The Court of Final Appeal’s ruling comes a week after Lai, one of Hong Kong’s most prominent democracy activists who is accused of colluding with foreign forces, was released on HK$10 million ($1.3 million) bail along with extensive restrictions that included barring him from using social media.
Lai, 73, was in court. He was not immediately available for comment after the ruling but is due back in court on Feb. 1 for another appeal hearing regarding his bail, the court said.
Beijing imposed the national security legislation on the former British colony in June after months of pro-democracy protests.
Critics say it is aimed at crushing dissent and it erodes freedoms in the semi-autonomous, Chinese-ruled city—charges that authorities in Hong Kong and China reject.
Lai, a critic of Beijing who had been a frequent visitor to Washington, is widely believed to be a target of the new legislation.
Prosecutors have accused Lai of breaching the security law over statements he made on July 30 and Aug. 18, in which they allege he requested foreign interference in Hong Kong’s affairs.
In the earlier bail ruling, a High Court judge said Lai’s remarks appeared to be “comments and criticisms” rather than a request for interference.
But on Thursday, the judges questioned that earlier assessment.
“We consider it reasonably arguable in the present case that the learned judge may have erred,” the judges said in their ruling, referring to Article 42 of the security law.
The article stipulates that “no bail shall be granted to a criminal suspect or defendant unless the judge has sufficient grounds for believing that the criminal suspect or defendant will not continue to commit acts endangering national security.”

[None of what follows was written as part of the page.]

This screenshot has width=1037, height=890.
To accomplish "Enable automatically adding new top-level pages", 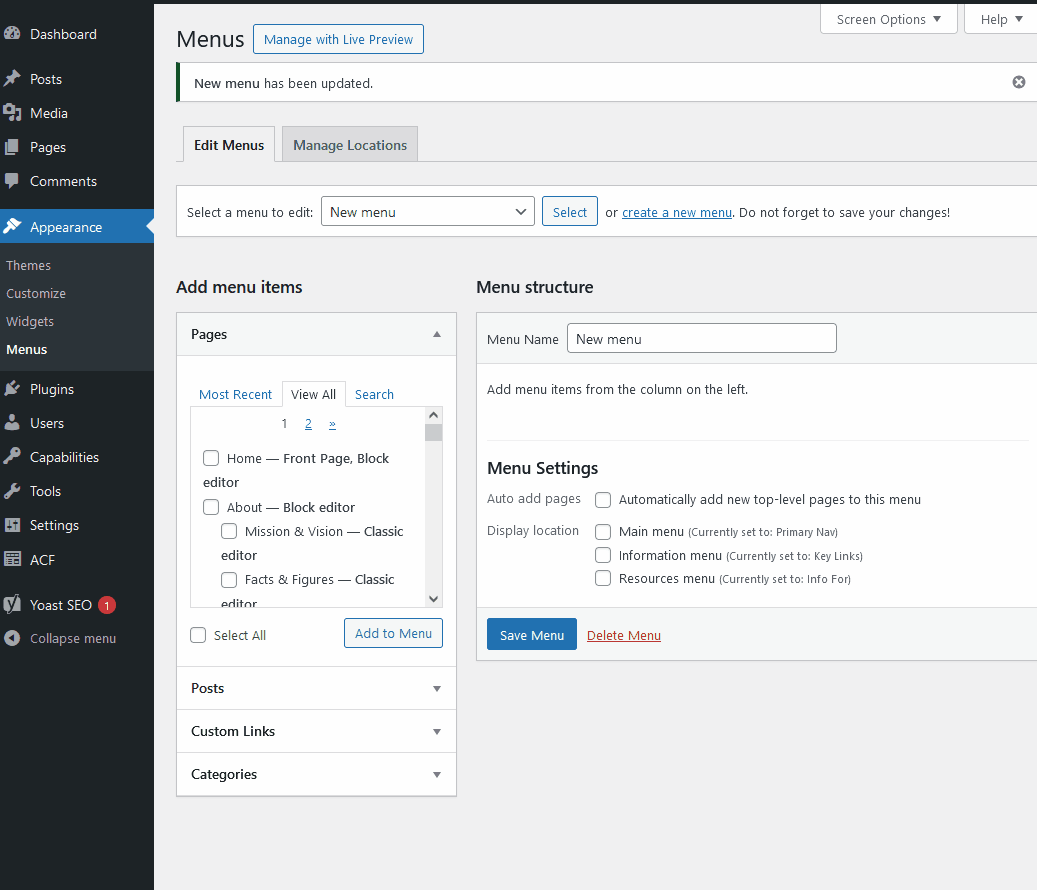I will coord(603,499).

Outgoing Chief Justice Geoffrey Ma, Andrew Cheung, who replaces Ma as the city’s most senior judge in January, and Roberto Ribeiro presided over the hearing.
In an editorial published on Dec. 27, the ruling Communist Party’s People’s Daily said Lai was “extremely dangerous” and an “insurgent” and urged the Hong Kong judiciary to “make the right decision” in the bail appeal.
Five people from Hong Kong’s Law Society, which has more than 10,000 registered members, expressed “grave” concern over the comments and called on Secretary of Justice Teresa Cheng to take action to defend the judiciary against “unwarranted” accusations by state-controlled media.
Lai stepped down earlier this week as chairman of Next Digital, which publishes Apple Daily, a popular tabloid newspaper known for its feisty and critical coverage of China and Hong Kong.
The security law, which has drawn strong condemnation from Western governments and rights groups, punishes what Beijing broadly defines as secession, subversion, terrorism and collusion with foreign forces with up to life in jail.
Under the new law, the onus is on the defendant to prove they would not be a national security threat if released on bail. Under Hong Kong’s common law-based legal system, the onus has traditionally been on the prosecution to prove its case.